- Information provided:
-*-*-

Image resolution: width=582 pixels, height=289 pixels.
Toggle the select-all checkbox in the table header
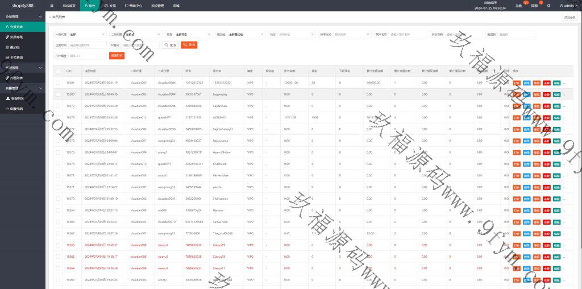pos(58,71)
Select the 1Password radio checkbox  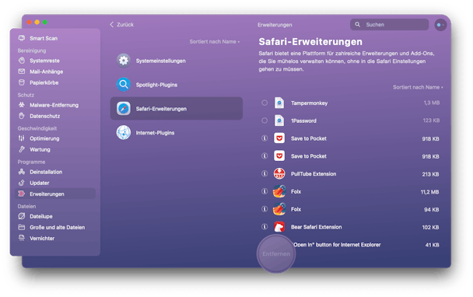[265, 121]
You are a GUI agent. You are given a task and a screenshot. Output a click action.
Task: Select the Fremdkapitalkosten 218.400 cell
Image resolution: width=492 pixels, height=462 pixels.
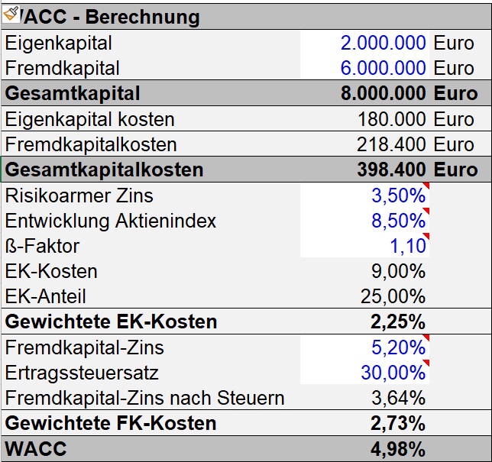[x=364, y=144]
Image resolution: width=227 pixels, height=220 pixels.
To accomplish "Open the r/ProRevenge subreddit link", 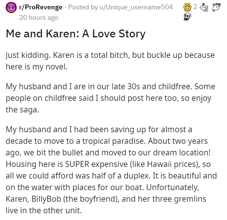I will tap(41, 7).
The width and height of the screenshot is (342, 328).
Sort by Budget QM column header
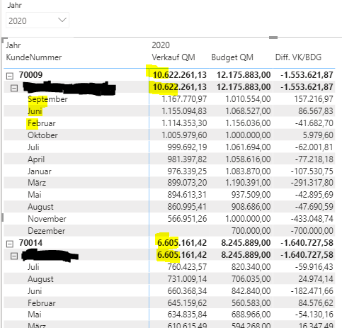(x=232, y=57)
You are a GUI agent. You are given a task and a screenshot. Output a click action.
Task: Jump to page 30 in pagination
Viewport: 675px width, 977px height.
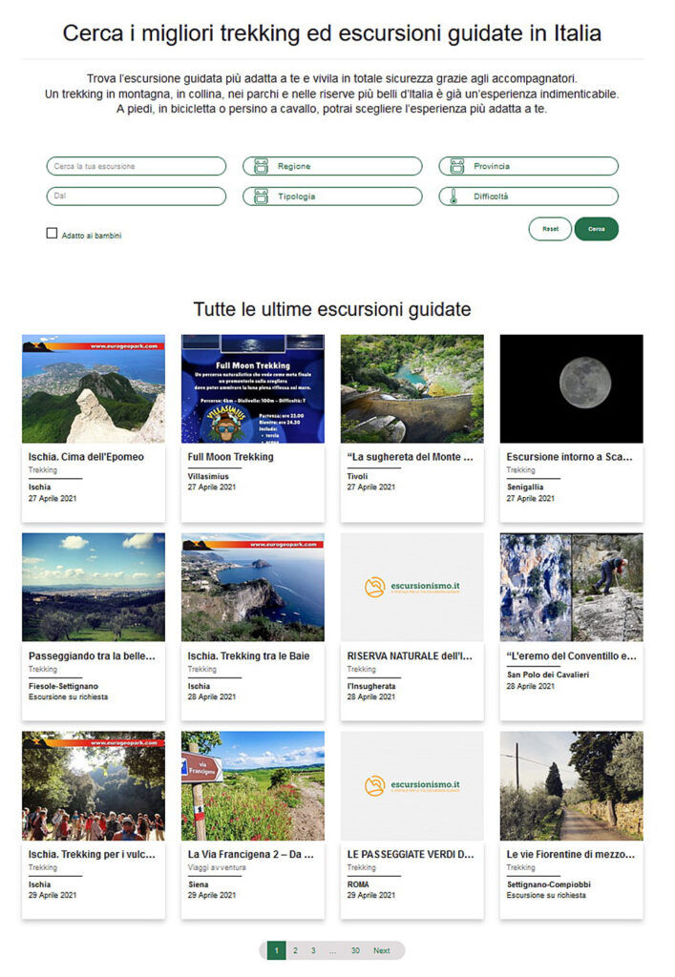(x=355, y=950)
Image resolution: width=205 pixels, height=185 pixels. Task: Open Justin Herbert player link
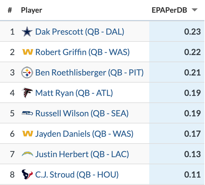[x=82, y=154]
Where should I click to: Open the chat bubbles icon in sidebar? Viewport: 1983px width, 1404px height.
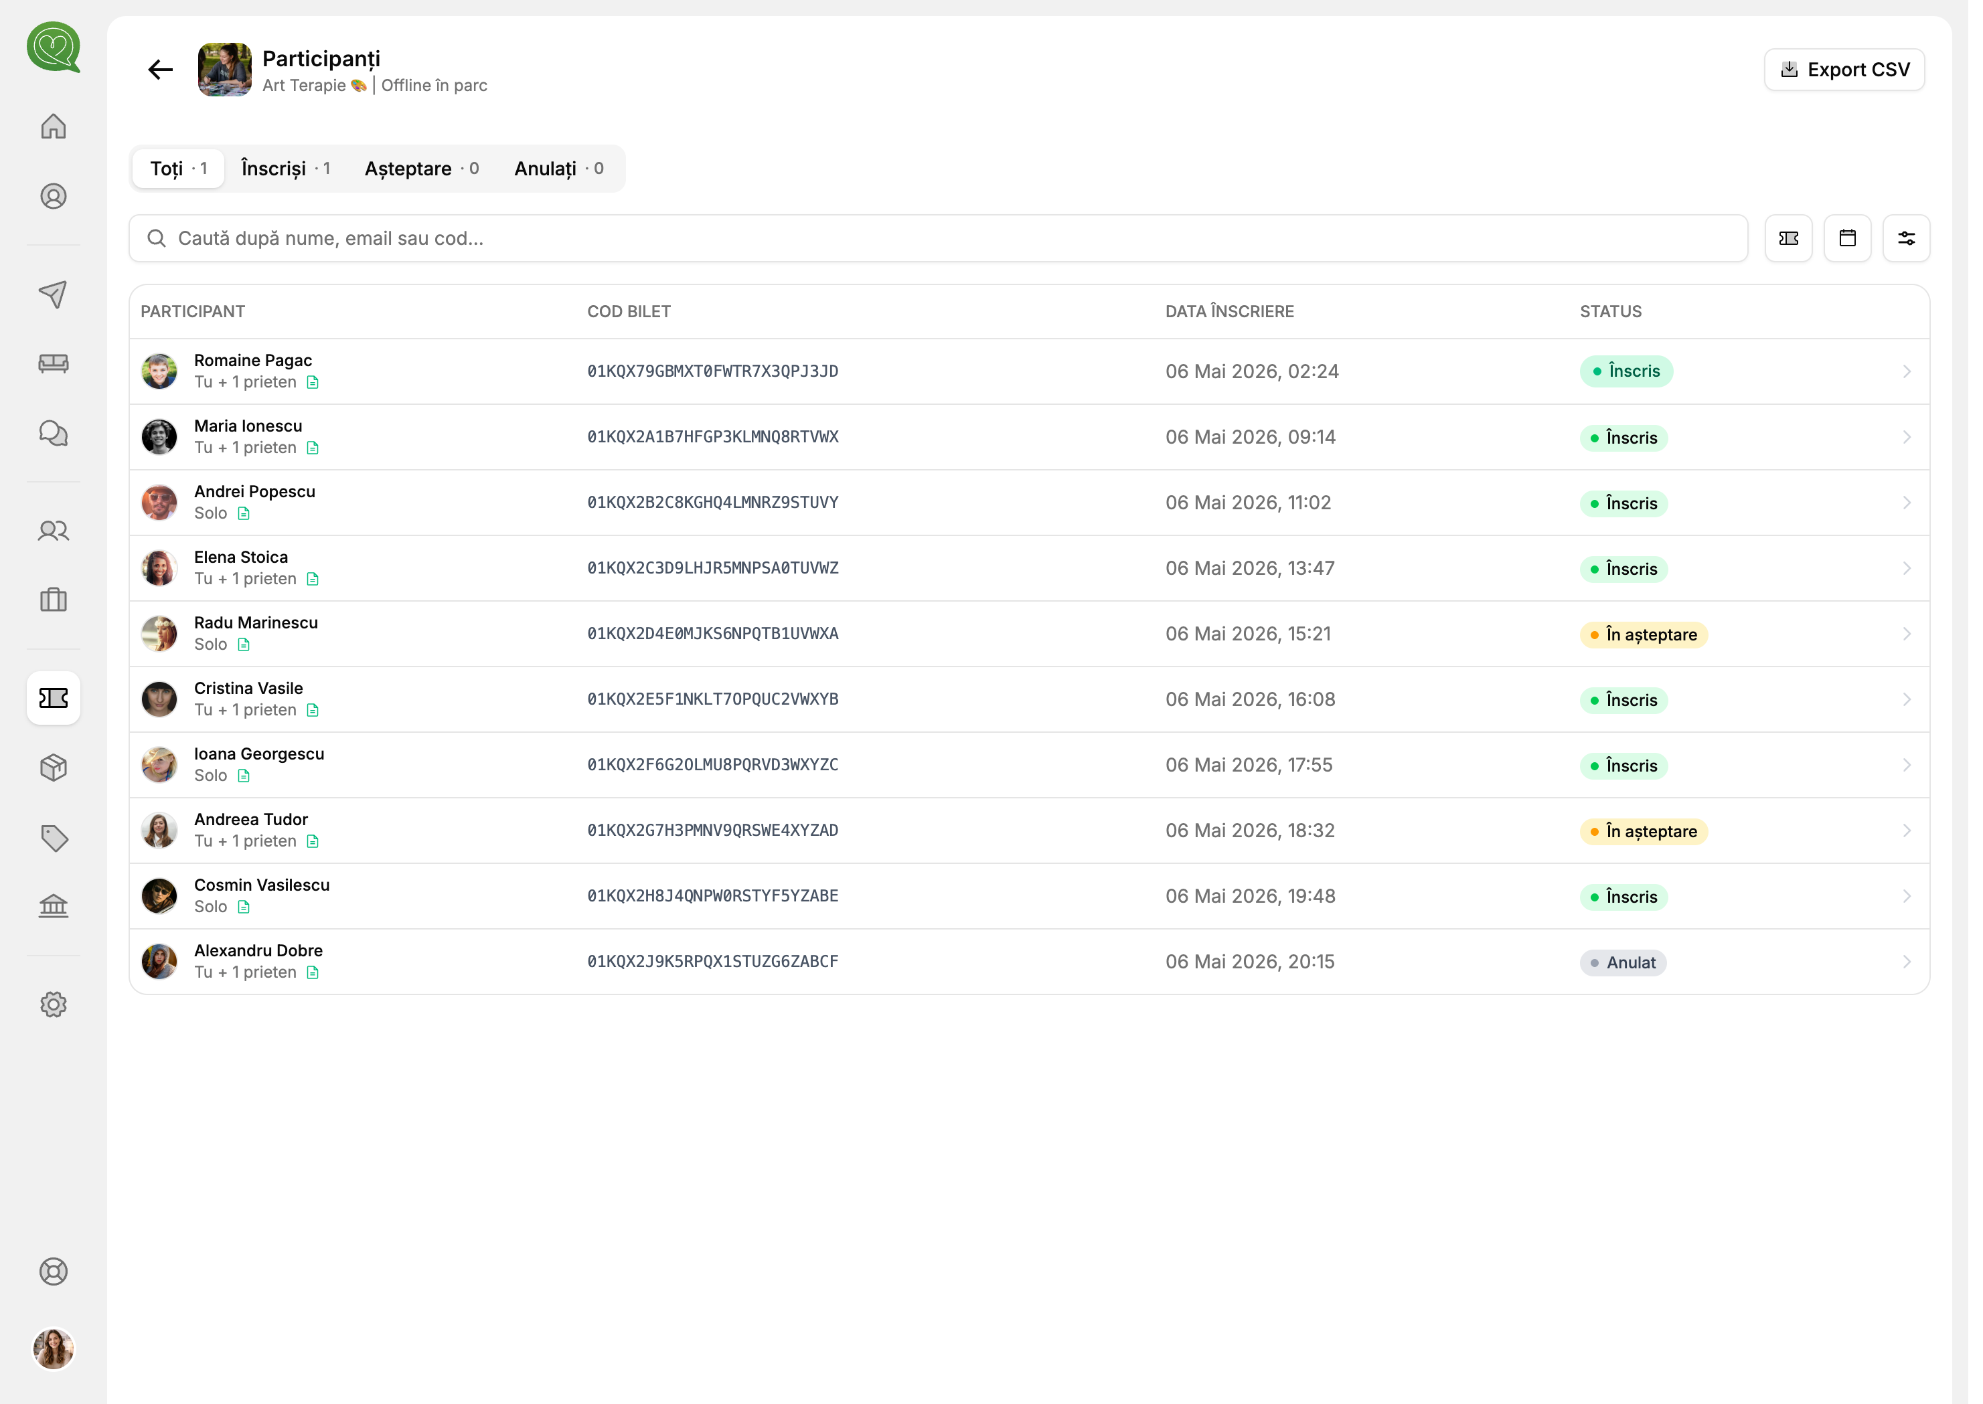[x=54, y=434]
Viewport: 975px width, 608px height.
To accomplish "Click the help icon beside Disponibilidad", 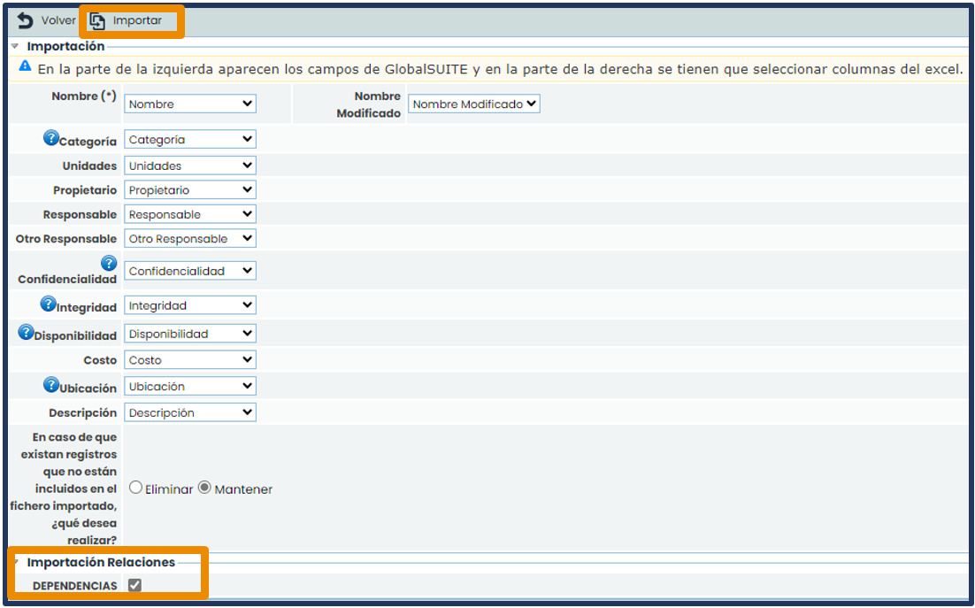I will tap(26, 333).
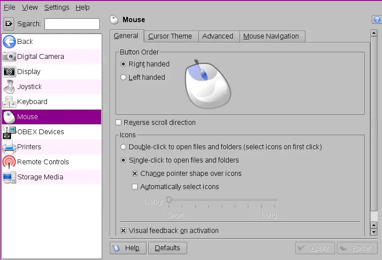Clear the search field using the icon
This screenshot has width=382, height=260.
point(9,24)

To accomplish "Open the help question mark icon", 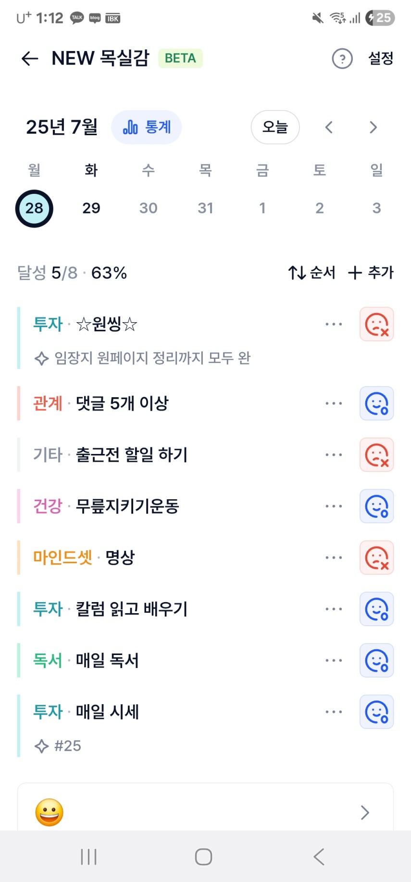I will [342, 59].
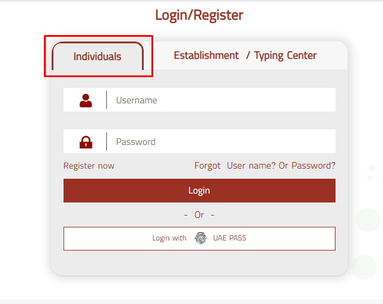Click the lower pale green circle

[x=363, y=267]
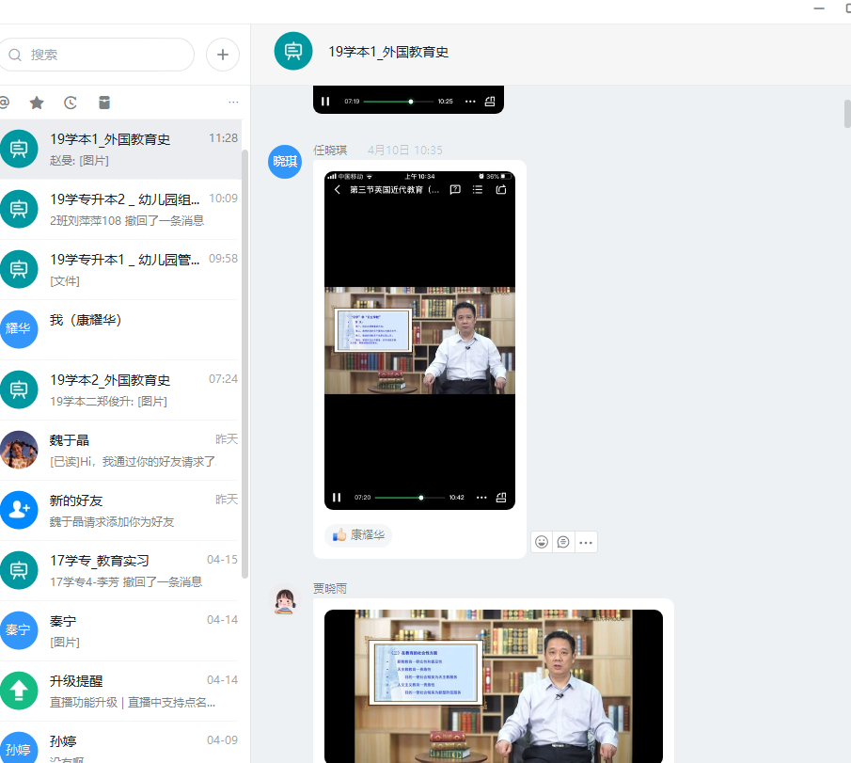Click sender name 任晓琪 above message

pyautogui.click(x=330, y=151)
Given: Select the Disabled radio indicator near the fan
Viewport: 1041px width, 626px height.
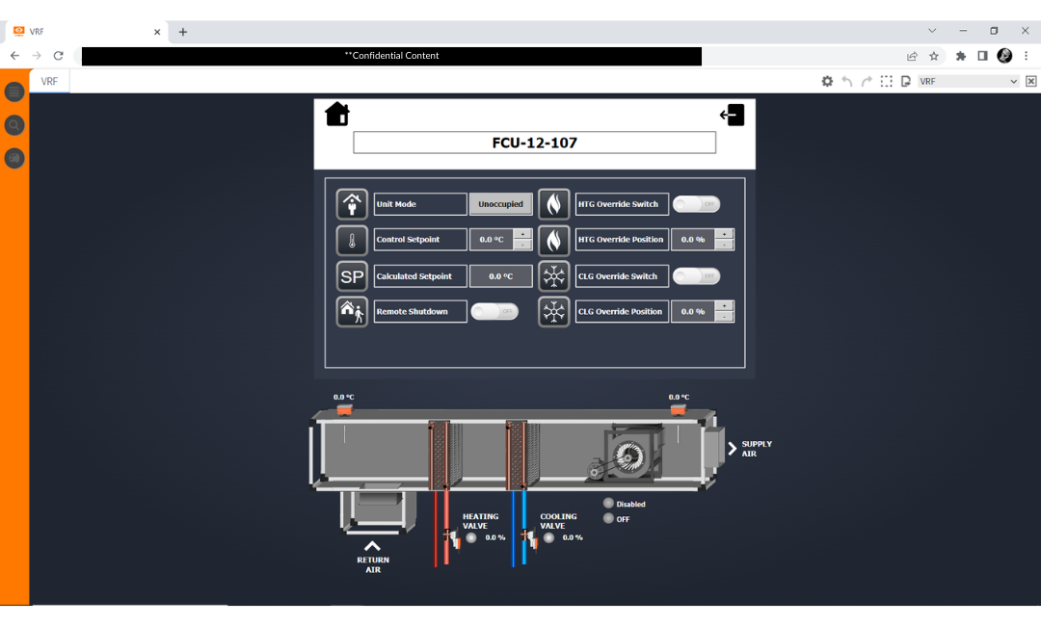Looking at the screenshot, I should [607, 503].
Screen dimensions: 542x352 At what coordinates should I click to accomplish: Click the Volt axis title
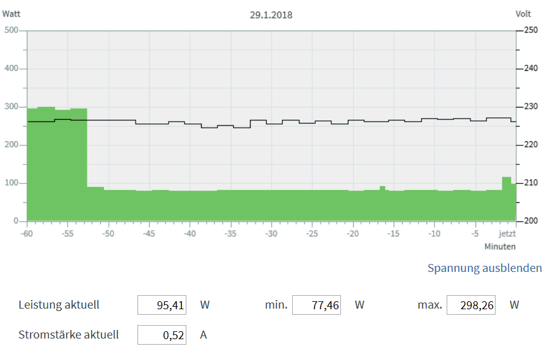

-*-*-

- Do this:
Please count the lines in the material above that contain the string "pixels", treating uppercase and lowercase as different, and reply with the number alone.

- Output:
4